Note that #cpp_ref types don't need manual layout policy. This enables creating rust::Ref<rust::crate::Way> from a const osmium::Way& in C++ and you can pass it to the Rust side. Rust side can't do anything meaningful with it, except passing it again to the C++ side. In the C++ side rust::Ref<rust::crate::Way> has a .cpp() method which will return the osmium::Way& back to you. If you want to use the methods on your C++ type in the Rust side, you can write impl and impl trait blocks for the newtype wrapper crate::Way inside C++. See the examples/osmium for a full working example.

Semantics of Opaque Borrowed Types

#cpp_ref types are implemented as ZSTs that can only be obtained by reference. While the Rust representation is a ZST, when the reference flows into C++, the reference is pointing to the C++ object.
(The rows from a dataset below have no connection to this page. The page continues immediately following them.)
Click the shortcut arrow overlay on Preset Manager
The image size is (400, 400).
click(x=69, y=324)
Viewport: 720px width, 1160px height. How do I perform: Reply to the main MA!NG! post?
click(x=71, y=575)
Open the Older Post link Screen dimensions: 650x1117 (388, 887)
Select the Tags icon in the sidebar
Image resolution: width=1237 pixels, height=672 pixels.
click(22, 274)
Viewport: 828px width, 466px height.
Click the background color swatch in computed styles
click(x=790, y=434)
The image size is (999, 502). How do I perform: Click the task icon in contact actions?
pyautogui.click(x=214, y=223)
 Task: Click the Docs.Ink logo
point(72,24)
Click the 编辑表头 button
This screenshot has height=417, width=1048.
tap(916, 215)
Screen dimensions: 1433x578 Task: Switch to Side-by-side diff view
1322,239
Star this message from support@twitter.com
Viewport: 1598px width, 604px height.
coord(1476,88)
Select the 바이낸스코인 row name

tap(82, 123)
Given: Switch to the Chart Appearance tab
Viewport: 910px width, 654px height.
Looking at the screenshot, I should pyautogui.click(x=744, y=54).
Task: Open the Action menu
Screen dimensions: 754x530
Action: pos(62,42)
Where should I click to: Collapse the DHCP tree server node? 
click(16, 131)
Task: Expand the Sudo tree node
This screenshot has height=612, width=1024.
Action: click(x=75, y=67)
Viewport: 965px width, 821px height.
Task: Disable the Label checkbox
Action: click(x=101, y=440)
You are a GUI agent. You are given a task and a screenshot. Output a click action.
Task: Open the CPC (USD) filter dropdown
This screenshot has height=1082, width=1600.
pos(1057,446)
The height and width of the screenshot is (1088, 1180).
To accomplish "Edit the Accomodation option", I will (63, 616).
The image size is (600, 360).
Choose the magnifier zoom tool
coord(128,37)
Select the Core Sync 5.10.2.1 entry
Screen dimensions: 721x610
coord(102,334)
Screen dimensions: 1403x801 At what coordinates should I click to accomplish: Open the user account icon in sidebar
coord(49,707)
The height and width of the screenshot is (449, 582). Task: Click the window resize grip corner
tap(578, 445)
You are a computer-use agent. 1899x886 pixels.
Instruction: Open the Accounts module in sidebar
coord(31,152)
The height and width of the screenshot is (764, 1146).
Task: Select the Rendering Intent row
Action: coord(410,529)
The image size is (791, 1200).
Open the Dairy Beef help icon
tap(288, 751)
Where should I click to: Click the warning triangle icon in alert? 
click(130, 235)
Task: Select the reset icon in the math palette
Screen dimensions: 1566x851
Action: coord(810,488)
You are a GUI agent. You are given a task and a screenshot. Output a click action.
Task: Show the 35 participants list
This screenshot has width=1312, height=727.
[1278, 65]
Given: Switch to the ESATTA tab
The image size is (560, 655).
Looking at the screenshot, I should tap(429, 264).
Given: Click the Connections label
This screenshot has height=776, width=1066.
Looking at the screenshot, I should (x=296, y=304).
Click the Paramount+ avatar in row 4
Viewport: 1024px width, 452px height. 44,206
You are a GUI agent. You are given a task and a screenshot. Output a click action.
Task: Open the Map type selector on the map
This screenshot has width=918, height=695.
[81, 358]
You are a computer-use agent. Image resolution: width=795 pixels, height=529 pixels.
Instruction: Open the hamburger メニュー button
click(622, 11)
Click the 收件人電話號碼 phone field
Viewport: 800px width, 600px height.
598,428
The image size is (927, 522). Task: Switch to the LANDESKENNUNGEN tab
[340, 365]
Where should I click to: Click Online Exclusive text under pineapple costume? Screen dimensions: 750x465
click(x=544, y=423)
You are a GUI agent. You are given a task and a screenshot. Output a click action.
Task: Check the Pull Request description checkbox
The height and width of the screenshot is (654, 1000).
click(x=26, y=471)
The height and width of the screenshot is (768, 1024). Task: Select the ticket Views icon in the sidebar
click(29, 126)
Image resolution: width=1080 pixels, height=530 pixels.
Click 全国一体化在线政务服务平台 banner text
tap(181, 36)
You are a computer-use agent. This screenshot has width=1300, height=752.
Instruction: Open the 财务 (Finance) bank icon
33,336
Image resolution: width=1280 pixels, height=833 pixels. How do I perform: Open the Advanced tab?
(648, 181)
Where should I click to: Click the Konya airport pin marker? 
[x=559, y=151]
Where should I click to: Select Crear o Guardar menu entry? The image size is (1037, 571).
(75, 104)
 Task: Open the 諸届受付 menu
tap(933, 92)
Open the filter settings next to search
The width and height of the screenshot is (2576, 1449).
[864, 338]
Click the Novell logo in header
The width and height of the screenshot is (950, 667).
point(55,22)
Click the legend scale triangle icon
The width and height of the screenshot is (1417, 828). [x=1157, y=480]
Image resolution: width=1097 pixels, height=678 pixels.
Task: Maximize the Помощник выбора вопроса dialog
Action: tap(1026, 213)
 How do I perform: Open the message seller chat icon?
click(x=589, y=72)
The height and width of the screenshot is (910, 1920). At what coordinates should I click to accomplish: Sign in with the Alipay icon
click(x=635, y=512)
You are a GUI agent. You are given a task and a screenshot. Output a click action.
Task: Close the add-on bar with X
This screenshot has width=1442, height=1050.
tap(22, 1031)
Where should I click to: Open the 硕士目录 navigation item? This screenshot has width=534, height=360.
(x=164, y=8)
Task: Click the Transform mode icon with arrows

This can sometimes cause behavior that is safe and sound, but surprising and counterintuitive for someone that expects them to represent the whole C++ object. If you assume that RustType is a newtype wrapper around a reference to a CppType class in C++, instead of a ZST, you will find it surprising that:

  • std::mem::sizeof::<RustType>() is 0, not the size of CppType
  • std::mem::alignof::<RustType>() is 1, not the align of CppType
  • std::mem::swap::<RustType>(a, b) only swaps the first zero bytes of those, i.e. does nothing.

Those problem might be solved by the extern type language feature.

Opaque Heap Allocated C++ Type

Keeping C++ objects in Rust using heap allocation is supported with #cpp_value types. This is similar to #cpp_ref types. Look at the example tutorial_cpp for a usage example

Creating trait objects from C++ types

By the above infrastructure you can convert your C++ types into &dyn Trait or Box<dyn Trait>. To do that, you need to:

  • Create an opaque borrowed (or owned for Box<dyn Trait>) type for the C++ type.
  • Implement the Trait for that type inside C++.
  • Cast &Opaque to &dyn Trait when needed.

There is a shortcut provided by Zngur. You can define the trait in your main.zng:

trait iter::Iterator::<Item = i32> {
    fn next(&mut self) -> ::std::option::Option<i32>;
}

and inherit in your C++ type from it:

template <typename T>
class VectorIterator : public rust::std::iter::Iterator<T> {
  std::vector<T> vec;
  size_t pos;

public:
  VectorIterator(std::vector<T> &&v) : vec(v), pos(0) {}

  Option<T> next() override {
    if (pos >= vec.size()) {
      return Option<T>::None();
    }
    T value = vec[pos++];
    return Option<T>::Some(value);
  }
};

Then you can construct a rust::Box<rust::Dyn> or rust::Ref<rust::Dyn> from it.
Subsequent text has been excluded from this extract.